Diese Eskalation macht unmissverständlich klar: Das iranische Regime ist nicht reformfähig und wird von der iranischen Freiheitsbewegung unter höchsten Risiken und unter Einsatz ihres Lebens bekämpft. Es ist ein Unterdrückungsapparat, der seine eigene Bevölkerung terrorisiert und jede Form von Freiheit bekämpft.
Deutschland muss jetzt an der Seite der Menschen im Iran stehen! Unsere Forderungen sind durch die aktuelle Entwicklung dringlicher denn je. Wer weiterhin auf Zurückhaltung, Dialogformeln oder politische Schonung setzt, stärkt ein Regime, das Gewalt systematisch einsetzt.
Die Eskalation im Iran ist nicht nur ein außenpolitisches Thema – sie ist eine sicherheits- und innenpolitische Angelegenheit für Deutschland.
Das Mullah-Regime verfolgt Oppositionelle bis nach Europa, bedroht Exil-Iraner, greift jüdische und israelische Einrichtungen an und unterhält Netzwerke, die auch auf deutschem Boden aktiv sind. Die wiederholte Einflussnahme des iranischen Regimes in Deutschland stellt eine reale Gefahr für die innere Sicherheit dar. Juden, Israelis und regimekritische Iraner gehören hierzulande zu den besonders gefährdeten Gruppen.
Zugleich ist das Regime ein zentraler Akteur des internationalen Terrorismus.
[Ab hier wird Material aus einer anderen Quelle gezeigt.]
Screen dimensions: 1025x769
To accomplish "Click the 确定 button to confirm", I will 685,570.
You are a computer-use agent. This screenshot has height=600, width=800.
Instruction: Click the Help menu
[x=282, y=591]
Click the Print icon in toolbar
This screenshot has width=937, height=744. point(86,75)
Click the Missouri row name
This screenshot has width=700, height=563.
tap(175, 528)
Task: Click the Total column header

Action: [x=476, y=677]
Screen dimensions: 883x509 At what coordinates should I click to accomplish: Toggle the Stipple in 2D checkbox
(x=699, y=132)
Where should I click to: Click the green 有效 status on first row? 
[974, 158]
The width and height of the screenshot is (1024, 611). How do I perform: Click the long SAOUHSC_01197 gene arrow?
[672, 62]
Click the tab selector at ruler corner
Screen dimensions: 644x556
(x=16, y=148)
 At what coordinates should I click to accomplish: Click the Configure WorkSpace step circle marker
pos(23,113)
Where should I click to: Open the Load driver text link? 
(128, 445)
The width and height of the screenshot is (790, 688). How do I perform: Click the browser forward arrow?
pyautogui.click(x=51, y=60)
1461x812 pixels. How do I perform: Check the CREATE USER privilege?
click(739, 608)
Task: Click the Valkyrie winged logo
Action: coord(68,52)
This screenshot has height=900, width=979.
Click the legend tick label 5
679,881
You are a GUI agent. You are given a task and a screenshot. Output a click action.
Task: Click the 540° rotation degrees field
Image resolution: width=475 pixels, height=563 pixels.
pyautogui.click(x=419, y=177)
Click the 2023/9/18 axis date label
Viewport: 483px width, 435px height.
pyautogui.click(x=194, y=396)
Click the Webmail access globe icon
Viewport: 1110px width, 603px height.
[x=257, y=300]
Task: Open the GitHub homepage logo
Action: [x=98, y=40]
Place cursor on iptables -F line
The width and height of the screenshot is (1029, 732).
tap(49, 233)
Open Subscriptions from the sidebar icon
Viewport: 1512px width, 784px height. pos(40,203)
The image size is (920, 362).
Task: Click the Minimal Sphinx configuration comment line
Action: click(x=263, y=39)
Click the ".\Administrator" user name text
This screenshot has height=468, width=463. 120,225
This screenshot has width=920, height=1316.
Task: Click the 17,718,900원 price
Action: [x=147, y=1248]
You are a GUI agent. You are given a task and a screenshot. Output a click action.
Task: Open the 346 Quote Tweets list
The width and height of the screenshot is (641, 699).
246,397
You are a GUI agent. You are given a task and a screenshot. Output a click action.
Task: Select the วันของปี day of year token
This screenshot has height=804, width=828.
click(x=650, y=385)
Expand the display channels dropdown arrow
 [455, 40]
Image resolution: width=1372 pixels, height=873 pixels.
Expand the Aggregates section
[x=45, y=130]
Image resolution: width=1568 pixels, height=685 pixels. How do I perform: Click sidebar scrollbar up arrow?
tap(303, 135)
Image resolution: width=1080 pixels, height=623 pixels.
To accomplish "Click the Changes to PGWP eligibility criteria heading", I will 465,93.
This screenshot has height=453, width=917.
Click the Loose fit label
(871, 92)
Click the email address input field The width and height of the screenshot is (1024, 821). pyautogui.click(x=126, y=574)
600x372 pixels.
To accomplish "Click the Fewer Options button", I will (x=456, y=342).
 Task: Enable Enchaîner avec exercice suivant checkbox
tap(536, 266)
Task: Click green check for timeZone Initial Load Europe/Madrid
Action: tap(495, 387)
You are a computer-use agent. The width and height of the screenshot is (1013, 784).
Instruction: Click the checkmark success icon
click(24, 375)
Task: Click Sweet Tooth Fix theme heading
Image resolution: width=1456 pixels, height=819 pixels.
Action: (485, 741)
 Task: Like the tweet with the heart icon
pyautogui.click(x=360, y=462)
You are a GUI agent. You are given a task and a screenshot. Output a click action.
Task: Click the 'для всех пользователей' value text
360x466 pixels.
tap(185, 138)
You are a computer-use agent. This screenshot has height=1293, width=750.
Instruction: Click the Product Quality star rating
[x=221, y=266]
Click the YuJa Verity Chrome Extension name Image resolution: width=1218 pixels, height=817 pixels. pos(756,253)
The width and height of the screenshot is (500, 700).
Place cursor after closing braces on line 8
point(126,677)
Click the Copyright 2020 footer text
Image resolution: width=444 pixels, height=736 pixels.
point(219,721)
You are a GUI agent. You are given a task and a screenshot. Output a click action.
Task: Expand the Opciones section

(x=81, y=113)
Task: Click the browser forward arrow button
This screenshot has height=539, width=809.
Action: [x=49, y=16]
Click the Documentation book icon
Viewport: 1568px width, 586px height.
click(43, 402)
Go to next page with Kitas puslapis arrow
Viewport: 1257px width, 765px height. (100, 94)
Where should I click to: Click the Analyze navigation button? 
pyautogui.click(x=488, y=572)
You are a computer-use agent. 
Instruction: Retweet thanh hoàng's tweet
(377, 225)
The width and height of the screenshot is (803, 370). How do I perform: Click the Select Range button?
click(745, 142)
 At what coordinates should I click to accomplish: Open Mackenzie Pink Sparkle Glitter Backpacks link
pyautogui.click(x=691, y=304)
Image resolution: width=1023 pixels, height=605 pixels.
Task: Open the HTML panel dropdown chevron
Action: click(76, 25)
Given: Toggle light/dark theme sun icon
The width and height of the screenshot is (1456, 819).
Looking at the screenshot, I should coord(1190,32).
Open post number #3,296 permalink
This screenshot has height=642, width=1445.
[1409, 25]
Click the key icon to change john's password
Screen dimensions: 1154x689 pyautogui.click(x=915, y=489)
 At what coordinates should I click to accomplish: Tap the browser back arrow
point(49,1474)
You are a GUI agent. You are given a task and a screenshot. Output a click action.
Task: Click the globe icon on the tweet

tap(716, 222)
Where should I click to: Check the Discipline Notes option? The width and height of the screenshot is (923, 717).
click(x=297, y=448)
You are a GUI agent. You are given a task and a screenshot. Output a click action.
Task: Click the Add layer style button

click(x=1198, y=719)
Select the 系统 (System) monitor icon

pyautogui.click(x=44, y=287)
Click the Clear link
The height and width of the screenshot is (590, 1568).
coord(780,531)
Über Hamas, Hisbollah und weitere Proxys exportiert es Gewalt in die gesamte Region, destabilisiert den Nahen Osten und bedroht offen die Existenz Israels. Diese aggressive Außenpolitik ist untrennbar mit der brutalen Unterdrückung im Inneren verbunden.
Ein Regime, das Terror exportiert, agiert auch innerhalb unserer Gesellschaft gegen Freiheit, Sicherheit und demokratische Ordnung.
Wir appellieren daher erneut mit Nachdruck an die Bundesregierung:
- Nutzen Sie alle politischen und rechtlichen Möglichkeiten, um das iranische Mullah-Regime in die Schranken zu weisen.
- Beenden Sie jede politische Normalisierung eines Regimes, das systematisch Menschenrechte verletzt.
- Setzen Sie sich konsequent für ein umfassendes Betätigungsverbot der Islamischen Revolutionsgarde in Deutschland und für ihre EU-weite Terrorlistung ein.
- Weiten Sie die Beobachtung IRGC-naher Netzwerke durch das Bundesamt für Verfassungsschutz, insbesondere im Umfeld von Moscheen, Vereinen und regimeloyalen Akteuren aus
- Sanktionieren Sie gezielt regimenahe Personen und Organisationen auf Basis bestehender deutscher und europäischer Rechtsgrundlagen und frieren sie deren Vermögenswerte ein
- Stärken Sie den Schutz iranischer Oppositioneller, jüdischer Einzelpersonen und Einrichtungen und israelischer Ziele in Deutschland.
- Unterstützen Sie die iranische Freiheitsbewegung sichtbar, politisch und diplomatisch.
Deutschland erhebt den Anspruch, eine wehrhafte Demokratie zu sein. Dieser Anspruch muss sich jetzt bewähren. Wer Demokratie und Menschenrechte ernst nimmt, darf gegenüber einem islamistischen Terrorregime nicht neutral bleiben.
Die WerteInitiative e.V. steht solidarisch an der Seite der Menschen im Iran, die unter Einsatz ihres Lebens für Freiheit, Würde und Selbstbestimmung gewaltfrei kämpfen. Deutschland darf nicht tatenlos zusehen, sondern muss im Sinne einer wertegeleiteten Politik und im Sinne der eigenen inneren Sicherheit und internationalen Glaubwürdigkeit handeln und Islamismus und Terrorismus entschieden die Stirn bieten.